Sam Stickland sam_mailinglists at spacething.org
Thu Jul 17 15:52:51 UTC 2008


Matt Cable wrote:
> Kevin Oberman <oberman <at> es.net> writes
>> tcptrace is old and pretty basic, but it can provide a LOT if
>> information. Combined with xplot, the graphs often point to the exact
>> nature of a TCP problem, but you need a really good understanding of TCP
>> to figure anything out.
>>     
>
> Wireshark also provides tcptrace-like graphs ("Statistics -> TCP Stream Graph ->
> Time Sequence Graph (tcptrace)").  They're not quite as pretty, but are just as
> effective at tracking down all sorts of TCP problems, provided, as Kevin said,
> you have a really good understanding of how TCP behaves

Thanks for all the replies so far. While the TCP graphs are useful they 
are very difficult to read in Wireshark - they really need to be 
displayed in xplot, but this requires an X11 setup?

I've found NDT:

http://e2epi.internet2.edu/ndt/

This uses a java applet hosted on a web100 patched linux server to 
record network diagnostics from connecting clients. A typical report 
might look like this:

    Web100 reports the Round trip time = 122.15 msec; the Packet size = 
1260 Bytes; and
    No packet loss was observed.
    C2S throughput test: Packet queuing detected: 1.09%
    S2C throughput test: Packet queuing detected: 1.32%
    This connection is receiver limited 84.33% of the time.
      Increasing the the client's receive buffer (63.0 KB) will improve 
performance
    This connection is sender limited 1.70% of the time.
      Increasing the NDT server's send buffer (127.0 KB) will improve 
performance
    This connection is network limited 13.96% of the time.
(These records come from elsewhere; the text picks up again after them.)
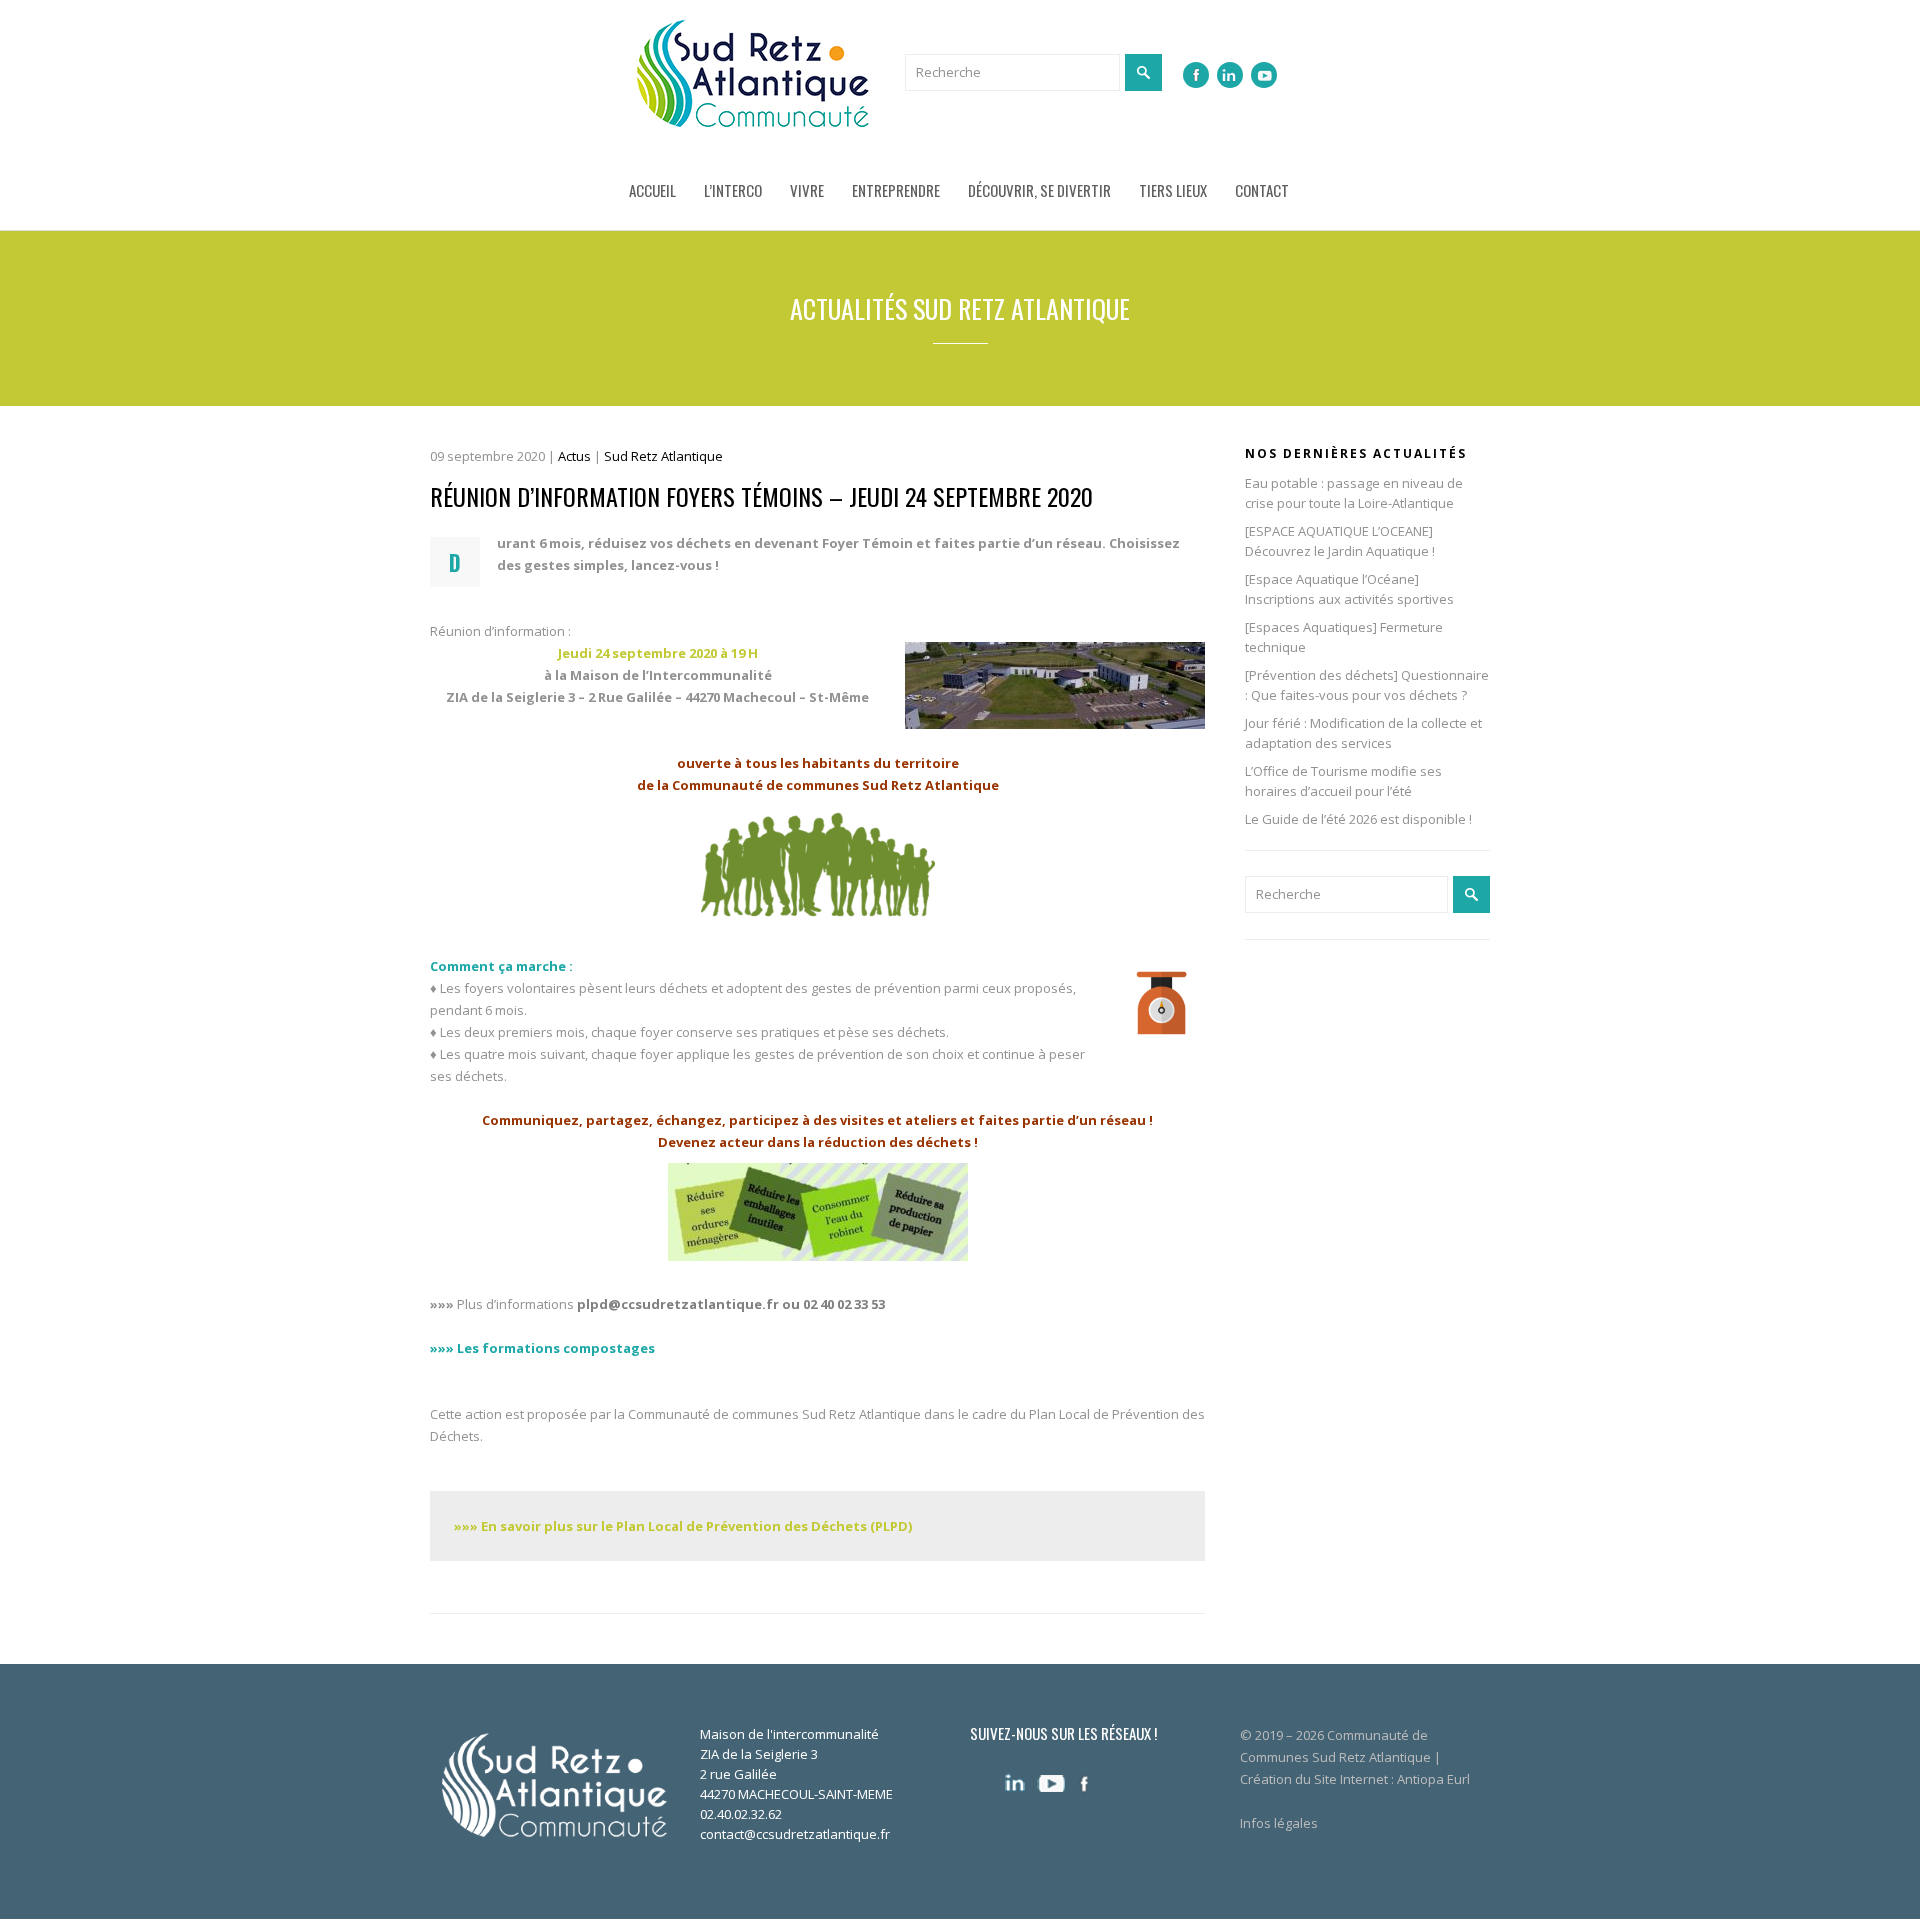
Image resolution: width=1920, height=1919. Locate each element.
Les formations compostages (554, 1348)
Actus (574, 456)
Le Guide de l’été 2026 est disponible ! (1358, 819)
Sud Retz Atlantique (663, 456)
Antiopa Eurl (1433, 1779)
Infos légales (1279, 1823)
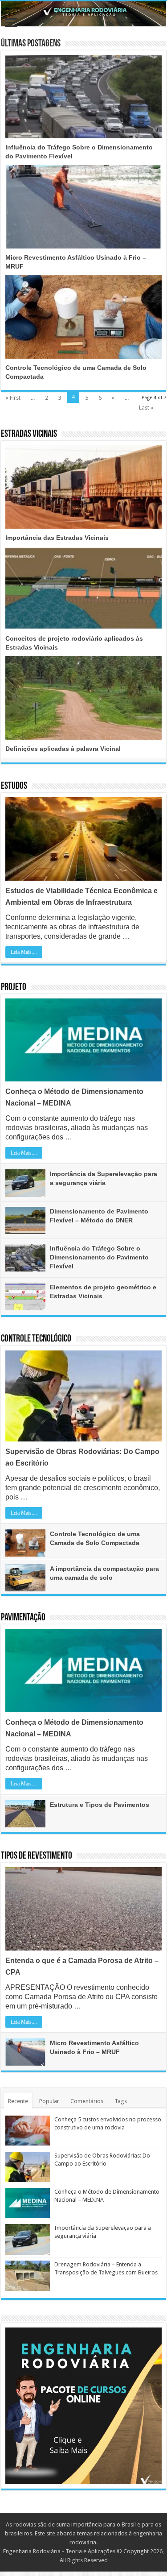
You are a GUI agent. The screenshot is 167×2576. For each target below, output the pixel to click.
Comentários (86, 2101)
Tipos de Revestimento (36, 1856)
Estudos (14, 786)
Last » (146, 407)
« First (12, 397)
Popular (49, 2101)
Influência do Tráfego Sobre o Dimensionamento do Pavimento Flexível (99, 1257)
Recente (18, 2101)
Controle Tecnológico (36, 1339)
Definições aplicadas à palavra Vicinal (63, 748)
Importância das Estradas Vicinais (57, 537)
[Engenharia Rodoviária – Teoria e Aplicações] (83, 13)
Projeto (13, 987)
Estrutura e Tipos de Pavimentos (99, 1804)
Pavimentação (23, 1618)
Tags (120, 2101)
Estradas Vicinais (29, 434)
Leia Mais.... (24, 952)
    The theoretical network limit is 7869.69 Mbps
    The NDT server has a 127.0 KByte buffer which limits the throughput 
to 16.37 Mbps
    Your PC/Workstation has a 63.0 KByte buffer which limits the 
throughput to 4.09 Mbps
    The network based flow control limits the throughput to 8.73 Mbps

    Client Data reports link is 'OC-48', Client Acks report link is 'OC-12'
    Server Data reports link is 'OC-48', Server Acks report link is 'T3'

Something that could provide a similar, automated analysis of a TCP 
stream capture is what I'm after, although I doubt a standard packet 
capture will be able to provided as many metric as web100 stack can.